一年という短い期間ではあったが、共にチームメイトとして戦った仲だ。手を焼かされたことも、衝突したことも、山ほどあったとはいえ、少しずつ角を落とし、本当の意味でのチームメイトとして成長していった緑間は、大坪にとって可愛い後輩の一人である。
大坪が手を伸ばして、頭をくしゃりと撫でてやれば、緑間は困ったようにその場に固まった。
「なっ……! やめてください、大坪先輩!」
「お。何だ、恥ずかしいのか? 緑間」
大坪が緑間を構っていると、高尾とじゃれていた木村と宮地が、茶々を入れて絡んでくる。
「おいおい、可愛げのある緑間とか、気持ち悪ィだけだな、埋めんぞ」
「何言ってるんすか! 真ちゃんは、いつだって可愛いっすよ!」
「歪みなさすぎだろ、高尾……」
そんな風に、楽しげに戯れる緑間・高尾と、元スタメンの様子に、部員達も、我も我もとこぞって集まってくる。元スタメンの三人は、特に人望も厚かったから、沢山の後輩に囲まれて、嬉しそうだった。
「ところで! 今日は一体どうされたんですか」
大坪のかいぐり攻撃から、ほうほうの体で逃れた緑間が、息を乱れさせつつ、小首を傾げて尋ねた。
「おう。久しぶりに、お前らの様子でも見に行くかー、ってことになってな」
「そうそう。ついでに、オレらも一緒に練習に混ざらせてもらおうぜって話になって、遊びにきたんだよ」
「本当っすか!」
木村が、手に持ったバッシュを掲げて見せれば、やりぃ!と高尾がガッツポーズを取った。
「……しっかし、これじゃあなぁ」
体育館の蒸し暑い現状と、部員達のモチベーションの低下に、げんなりした宮地が眉を顰めた。
「なら、午後練の前に、ちょっと気分転換でもするかい?」
部員たちの様子を端で見守っていた中谷が、不意に打診してくる。部員全員の視線が、一気に中谷へと集まった。みな、一様に同じことを考えているのだろう。部員の疑問を代表して、大坪が口を開く。
「気分転換、ですか?」
「例えば……そうだねえ、缶蹴りとか?」
「何でそこで缶蹴りなんすか、監督!?」
懐かしい遊びの名前に、吹き出すのをかろうじて堪えながら、すかさず高尾のツッコミが入った。

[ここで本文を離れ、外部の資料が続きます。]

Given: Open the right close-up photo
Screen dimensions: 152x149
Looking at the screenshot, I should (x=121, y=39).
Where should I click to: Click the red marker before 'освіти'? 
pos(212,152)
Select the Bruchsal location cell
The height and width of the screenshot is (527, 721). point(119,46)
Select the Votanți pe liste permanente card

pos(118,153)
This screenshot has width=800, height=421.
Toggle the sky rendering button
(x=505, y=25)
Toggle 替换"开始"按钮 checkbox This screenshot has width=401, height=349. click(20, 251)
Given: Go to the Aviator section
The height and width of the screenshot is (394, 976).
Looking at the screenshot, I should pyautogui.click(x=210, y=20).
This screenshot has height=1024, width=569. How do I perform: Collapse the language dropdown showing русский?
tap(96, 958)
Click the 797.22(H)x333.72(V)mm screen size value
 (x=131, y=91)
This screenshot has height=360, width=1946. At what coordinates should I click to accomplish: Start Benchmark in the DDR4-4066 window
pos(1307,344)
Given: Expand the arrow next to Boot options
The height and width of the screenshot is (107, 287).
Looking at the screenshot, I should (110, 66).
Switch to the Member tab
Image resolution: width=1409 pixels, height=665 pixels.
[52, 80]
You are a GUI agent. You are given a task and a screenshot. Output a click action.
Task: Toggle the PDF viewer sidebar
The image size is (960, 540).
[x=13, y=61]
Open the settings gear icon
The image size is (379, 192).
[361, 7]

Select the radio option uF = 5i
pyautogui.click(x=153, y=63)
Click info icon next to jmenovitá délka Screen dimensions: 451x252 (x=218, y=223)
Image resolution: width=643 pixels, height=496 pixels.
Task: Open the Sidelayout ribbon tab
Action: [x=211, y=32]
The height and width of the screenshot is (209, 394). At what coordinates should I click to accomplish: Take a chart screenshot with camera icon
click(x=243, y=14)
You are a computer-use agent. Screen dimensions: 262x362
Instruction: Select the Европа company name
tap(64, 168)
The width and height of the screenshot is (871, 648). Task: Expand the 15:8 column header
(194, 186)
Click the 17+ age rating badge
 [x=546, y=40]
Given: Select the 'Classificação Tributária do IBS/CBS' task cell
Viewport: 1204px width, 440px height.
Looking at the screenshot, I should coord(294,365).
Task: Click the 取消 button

「ドロケイみたいな鬼ごっこだと、今の状況では、もっと疲れちゃうだろう? ここのところ、ずっと練習漬けだったし、ちょっとした息抜きだよ。まあバスケ以外で、手早くみんなで遊べそうなものなら、何でもいいけど」
「やっべ、缶蹴りとかすんの、小学生以来っすよ。面白そうっすね。オレ賛成! やりたいでっす!」
高尾が、はいはいと勢い良く手を上げる。他の部員たちも、茹り切った地獄のような体育館よりは、風が通る外のほうが、まだマシという気持ちがあるのだろう。部内は、すっかり缶蹴りムードになっていた。
「では缶蹴りをするとして、鬼はどうするんですか?」
「そうだねえ……」
大坪の問いかけに、中谷がぐるりと視線を巡らせると、偶々緑間と目が合った。これも一つの思し召しだろう。にこりと、中谷が愉快そうに唇を歪める。
「じゃあ緑間かな」
「はぁ!? 何故オレなんですか!?」
「気分?」
「監督!!」
中谷の適当さに、緑間がいきり立った。
「大体、オレは参加するなどとは、一言も言ってないのだよ」
「ばっか、お前は強制参加に決まってんだろ。体力有り余ってんだから」
宮地から、逃がさないとばかりに肩を組まれ、どつかれ圧力を受ける。体育会系の縦社会は、緑間といえども、ある程度は有効に働く。特に、元スタメンの三人には弱い緑間はむっと押し黙った。
「では、我儘……」
はーと嘆息した緑間が、切り札を切る。しかし、それは高尾によって、あっけなく阻止された。
「真ちゃん、今日はもう、我儘全部使いきったっしょ」
「何っ……!?」
午前中に、暑さのせいで、緑間が我儘を連発していたのが、ここにきて仇となった。既に三回使い切っていたのかと、緑間は歯噛みする。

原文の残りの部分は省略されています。